Category: Livres,Tourisme et voyages,Récits de voyages
Errances Details
Le récit d'une vie, celle d'un Ulysse des Temps modernes. Vitus Bering mena, au début du XVIII e siècle, deux expéditions titanesques pour découvir les confins de l'empire russe en Sibérie, vérifier si les continents américain et eurasiatique sont reliés, et trouver un passage pour rejoindre l'Inde et la Chine à travers l'océan Arctique. Jamais un marin n'avait autant marché que lui. Des côtes danoises du Jutland à la péninsule du Kamtchatka, il devait unir la terre et l'eau sur une même carte du monde. Il arpenta les steppes et les forêts de la Tartarie, franchit ses monts et ses vallées, descendit ses rivières. Il atteignit la pointe nord de l'Extrême-Orient, traversa la partie septentrionale de l'océan Pacifique et vit la Grande Montagne sur les rivages de l'Amérique. Avec les vents contraires, les complications du pouvoir et la pensée du retour. Jusqu'au naufrage.

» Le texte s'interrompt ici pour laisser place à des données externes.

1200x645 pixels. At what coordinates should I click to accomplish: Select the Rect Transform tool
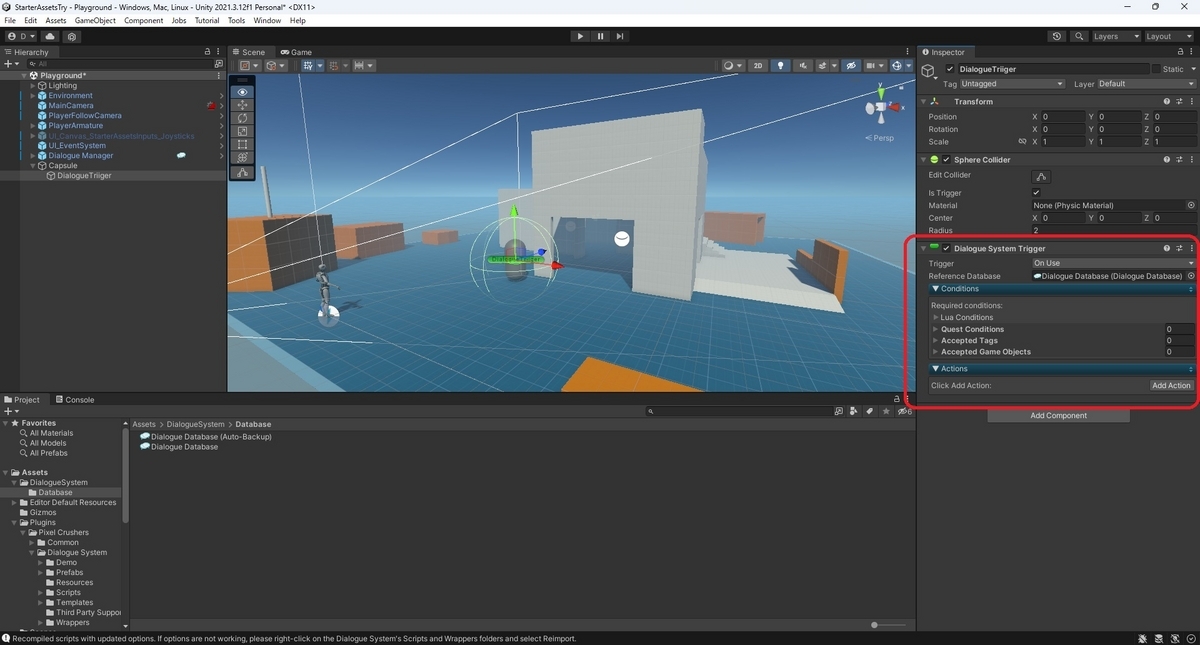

Le récit des tribulations de Vitus Bering (1681-1741), explorateur danois et capitaine qui mena, au tournant du siècle des Lumières, des expéditions titanesques vers les confins de la Sibérie et même au-delà, vers l'Alaska. Olivier Remaud raconte l'odyssée de ce grand marin que rien n'ennuyait plus que les rivalités politiques et les spéculations des cartographes. Il décrit les choix et les doutes d'un homme de plein vent, né voyageur, qui vécut comme un nomade avant d'échouer sur une île. Une vie dans laquelle une femme d'action, son épouse Anna, joua un rôle majeur. Entre Ulysse et Gulliver, un portrait intime qui se lit comme un roman d'aventures.

Reviews
J'apprécie énormément les récits de voyageurs d'une part, et d'autre part les romans maritimes, genre quelque peu méprisé en France (comme souvent la littérature de "genre"), et dans lequel les anglo-saxons règnent en maître, de Forrester à Patrick O'Brian. Il y a néanmoins quelques pépites dans la littérature francophone (grâce soit rendu à Phébus de les offrir au public français) - comme Pierre Mac Orlan évidemment, mais aussi Robert Margerit (le fabuleux L'ile des perroquets) ou les remarquables romans du flamand Jan Van Dorp). Les récits d'explorateurs sont nombreux, certains sont des pierres d'angle, comme le récit de Sir Ernest Shackleton.Au regard de ces références, cette biographie romancée pouvait laisser espérer un récit aussi instructif que prenant, au regard de son sujet. Instructif, cela l'est, prenant beaucoup moins. Je l'ai lu avec peine. Le style (phrases courtes, recherche de tournures poétiques) peine à emporter le lecteur, et l'art de raconter une histoire, provoquer des émotions, des peurs, des joies n'est pas maitrisé. C'est documenté, mais c'est froid.Reste un beau livre - avec sa couverture qui ne dépareillerait pas en pochette du label de disques ECM (qui a beaucoup promu le jazz scandinave).